Unrest continued in the West Bank on Tuesday, but on a smaller scale than earlier in the week, probably because of severe wind and rain storms that kept most people indoors.
Nevertheless, three Israelis were injured by glass splinters in several stone-throwing attacks in the territory. Two Molotov cocktails were thrown at a bus causing slight damage, but no casualties. A truck and a bus were set on fire Monday night to prevent them from carrying Arab workers to jobs in Israel.
Several schools and colleges in the West Bank were ordered closed Tuesday because their reopening Monday after the semester break was accompanied by rioting. Curfews were imposed on the Arab town of Kalkilya and the nearby village of Habla.

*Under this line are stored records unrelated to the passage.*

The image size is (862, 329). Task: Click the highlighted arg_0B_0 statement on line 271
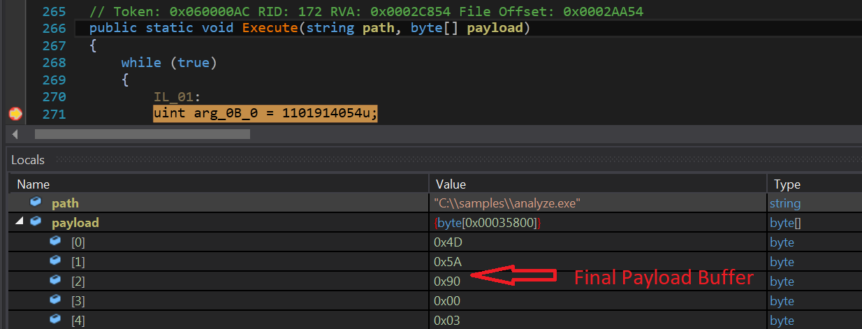(265, 113)
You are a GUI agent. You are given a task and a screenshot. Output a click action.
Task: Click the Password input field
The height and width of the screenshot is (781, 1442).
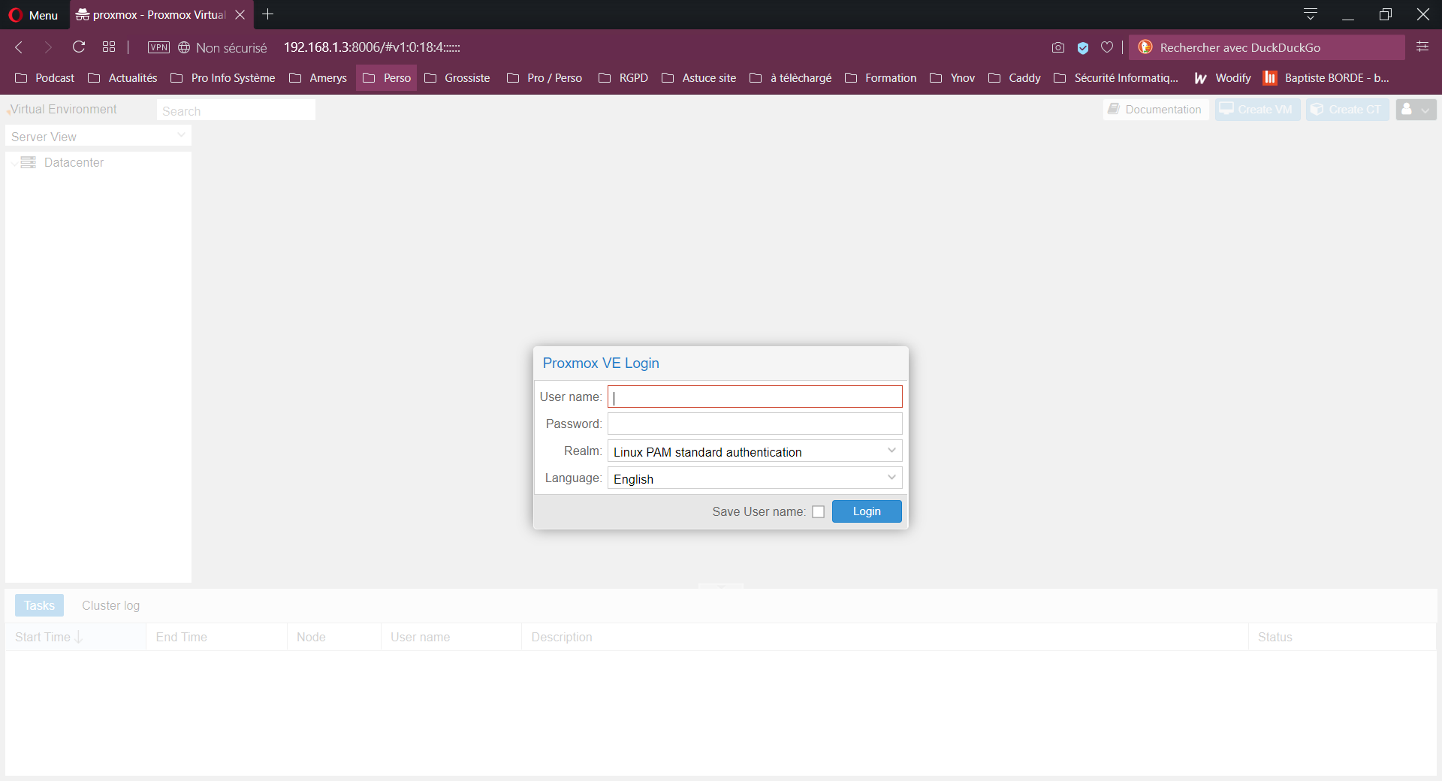pyautogui.click(x=754, y=424)

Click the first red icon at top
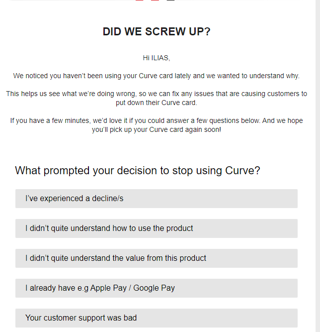click(x=140, y=0)
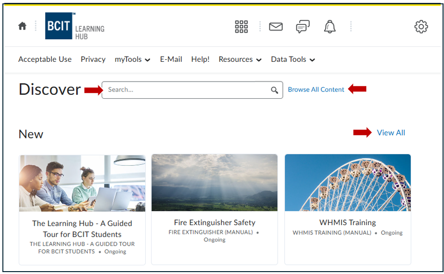Image resolution: width=444 pixels, height=274 pixels.
Task: Open the update alerts bell icon
Action: (329, 27)
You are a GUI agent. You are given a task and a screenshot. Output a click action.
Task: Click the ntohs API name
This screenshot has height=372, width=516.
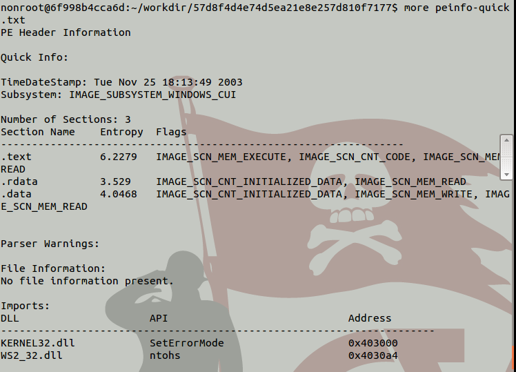point(165,355)
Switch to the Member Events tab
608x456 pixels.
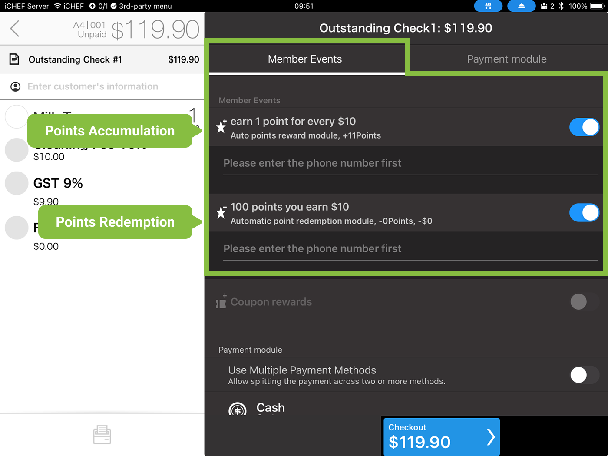[305, 59]
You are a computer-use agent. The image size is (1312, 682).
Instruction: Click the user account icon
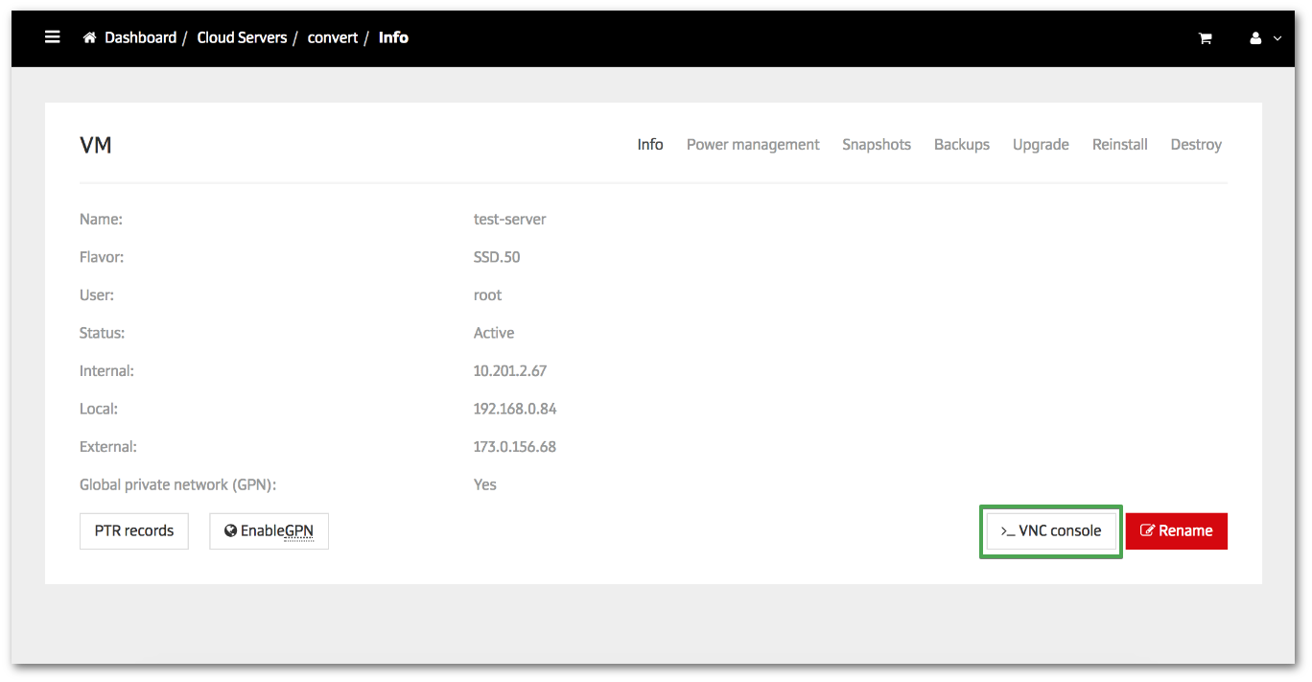click(x=1255, y=38)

East Jerusalem was quiet Tuesday, but the general strike by merchants and shopkeepers there continued into its fourth week.
Militant Jewish settlers opened a new front. A convoy of 20 cars from West Bank settlements drove through the Arab town of Anabta on Tuesday night with horns blaring.
They were protesting the roadblocks put up Monday and the stoning of Israeli vehicles on the Tulkarm-Nablus road. A resident of Anabta was fatally shot by Israel Defense Force soldiers Monday.
Meanwhile, Defense Minister Yitzhak Rabin affirmed Tuesday that his policy of ordering IDF troops to pursue and severely beat Arab troublemakers has proven effective and will continue. He told an audience of high school students that beatings were preferable to shootings.
But the IDF is still using live ammunition. Two Arabs were shot to death and three were wounded in clashes Monday.
DON’T BLAME SOLDIERS
Rabin stressed that as the minister in charge of security for the entire country, he and the government bore responsibility for his policies. He said individual soldiers should not be blamed by those who found the beatings distasteful.
The public debate over Rabin’s policies seems to have faded in recent days. But jurists here have pointed out that beatings are legal only in self defense or to disperse violent demonstrations. In any other instances, they are illegal and soldiers have the right to disobey illegal orders, they said.
The Gaza Strip was quiet Tuesday. A general strike was in force in Gaza and in Khan Yunis, at the southern end of the territory. The El-Bureij refugee camp remained under curfew. But schools were open as usual and thousands of Arab workers went to their jobs in Israel.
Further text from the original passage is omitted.